By maintaining the tooth root in the jawbone, the resorptive process that normally affects the alveolar process is prevented.
Since the roots remain firmly embedded in the jawbone, they also maintain much of their sensory capability. Therefore, the patient can better "feel" the denture during normal chewing, swallowing, and speaking activities, thus improving function.
Even when attachments are not incorporated retention and stability of the denture is typically improved.
The tooth roots will serve to firmly resist the pressure delivered to the jawbone by the denture during chewing. This reduction in pressure is believed to aid in the long term preservation of alveolar bone by prohibiting the resorptive process.
The psychological impact of having all one's teeth remove can be devastating. By maintaining several tooth roots in the jawbone, the patient can functionally, mechanically, and psychologically benefit from their presence.
Because the tooth roots will be covered by the overdenture for extended periods of time, scrupulous oral hygiene is essential in order prevent decay and gum disease.
In the areas where the tooth roots are maintained, the overdenture may feel somewhat bulkier than a typical denture.
With the possibility of natural tooth and gum problems, in addition to the need for routine maintenance of the overdenture, more frequent professional examinations are necessary.

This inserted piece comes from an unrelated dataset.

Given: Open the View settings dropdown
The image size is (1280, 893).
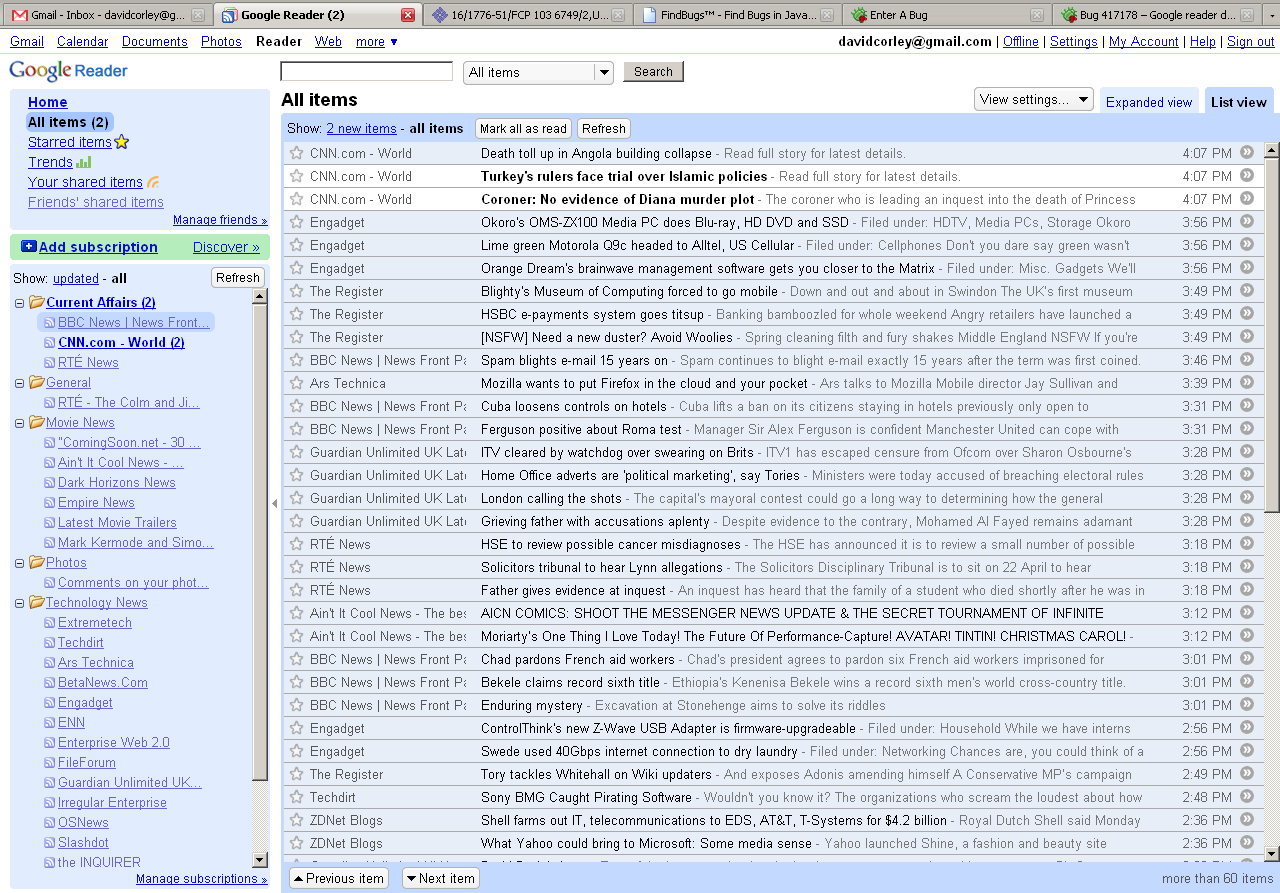Looking at the screenshot, I should (x=1034, y=99).

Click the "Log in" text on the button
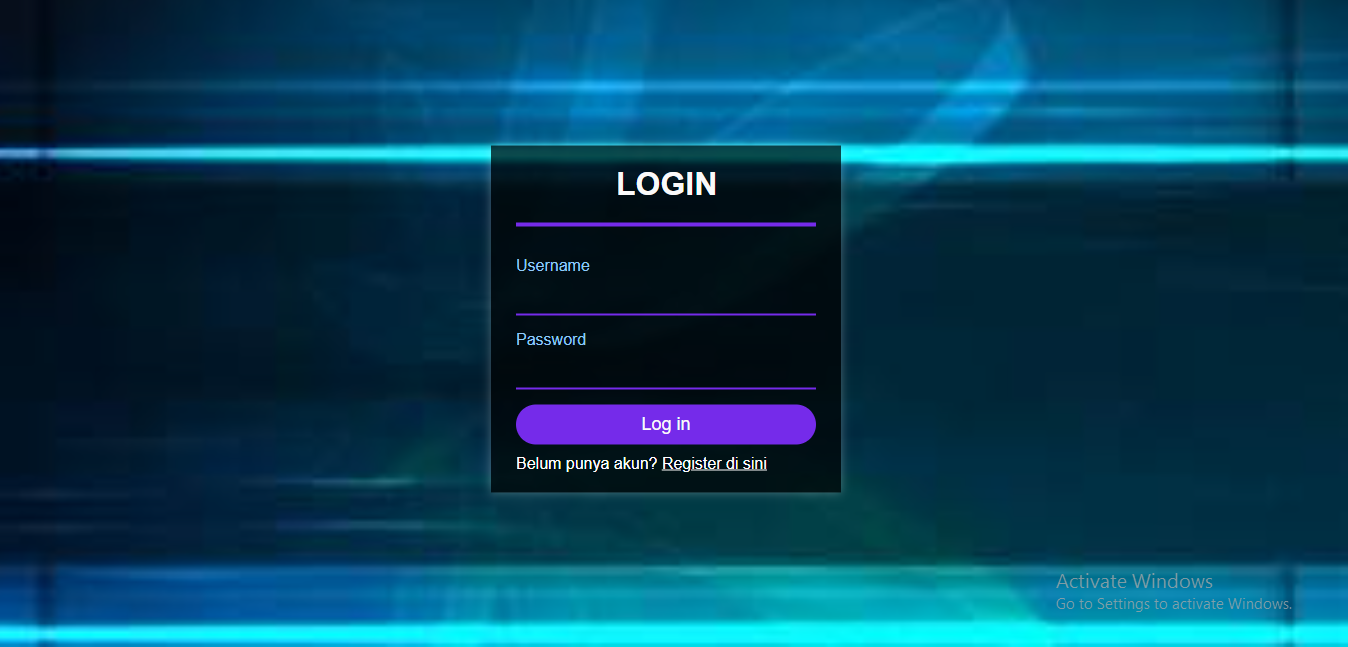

Generally speaking, overdenture therapy is more expensive than treatment involving the construction of a typical denture.
A metal-base denture is one in which a portion of the denture is made of metal rather than pink denture plastic. Although appropriate for both upper and lower dentures, this procedure is usually applied to the lower denture.
The standard metal-base denture: The standard metal-base denture is constructed so that the metal portion of the denture is in direct contact with underlying supporting tissues. Today, the metal-base is commonly fabricated from a special, medical-grade alloy that is hypoallergenic and exceptionally biocompatible. Generally the gum tissues in contact with this type of material are very healthy in appearance.
A modified metal-base denture: A modified design incorporates the metal portion of the denture within the confines of the pink denture plastic. This permits a soft or hard plastic liner to be interposed between the metal and the supporting gum tissues.
Increased strength: It is frequently desirable to construct a complete denture that is very thin in many areas. To make this denture using pink plastic would render the denture susceptible to fracture under normal functional forces expected in the mouth. The use of metal to construct such a denture permits the fabrication of a thin, yet strong prosthesis, achieving both comfort and durability for the patient.
Natural feeling: By incorporating metal into the denture, the weight of the denture is increased. The added weight of the metal-base lower denture may feel more natural for many patients. This additional weight may also contribute to lower denture stability.
Improved biocompatible resulting in healthy appearing supporting tissues.
May be use with soft liners.
Provides added strength for easily broken dentures.
Improves the accuracy of fit to the supporting gum tissues.
Patients perceive a more natural feeling from the added weight
Additional weight may contribute to improved denture stability
It is rather difficult to reline standard metal-base dentures; modified metal-base dentures are more easily relined.